What is the difference between an "expansion pack" and "downloadable content", or are they essentially the same thing with a decade of evolution on what we call them?


The two terms are orthogonal - an expansion pack might be DLC, but that would imply two different facts:

  • It is downloadable, e.g. it can be obtained entirely via online means and installed automatically into the game.
  • It adds significant features into the game.

DLC - "downloadable content" - is a very broad term for any additional parts of a game that you can obtain from any of the various online vendors. It's generally reserved for official content from the original publisher, to distinguish it from community content. That is, an additional module for Skyrim to add fancy armor for your horse would be a "mod" if a user did it, but "DLC" if Bethesda did it. DLC can also be very big; for Skyrim, both Dawnguard and Hearthfire are DLC and they make extensive changes to the game.

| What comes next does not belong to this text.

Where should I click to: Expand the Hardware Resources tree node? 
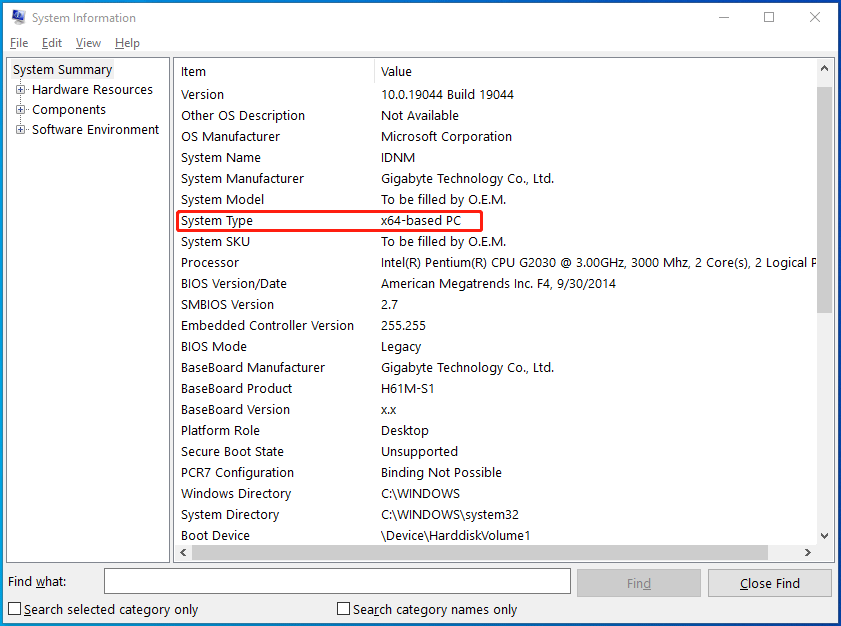21,89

An "expansion pack" is a separate product that builds on top of an existing game to add significant new features. Expansion packs can usually be purchased at retail and installed from CD, and exist separately from their parent game. They are typically "mini games" in their own right, but rely on the content and engine of their original game for much of their content. In Skyrim, Dawnguard is obviously an "expansion pack" - it add new lands, new weapons, new skill trees, etc. I don't know if it's available for retail yet but I would be very surprised if there's not a Skyrim GOTY edition that includes the two expansion packs.

A better example might be Oblivion: there was a handful of DLC released, including horse armor and Knight of the Nine. Later, there was an actual expansion pack - Shivering Isles - that added an entire new land and new features into the game. (The line was blurried a bit when Bethesda packaged all of their DLC onto a CD for retail sale, but it was basically the same as downloading the DLC and burning the archives to to disk.)

With so much game delivery being online these days, and with official downloadable content getting bigger, the line between a "plug-in" and an "expansion pack" is blurring, and all of it would be considered "DLC".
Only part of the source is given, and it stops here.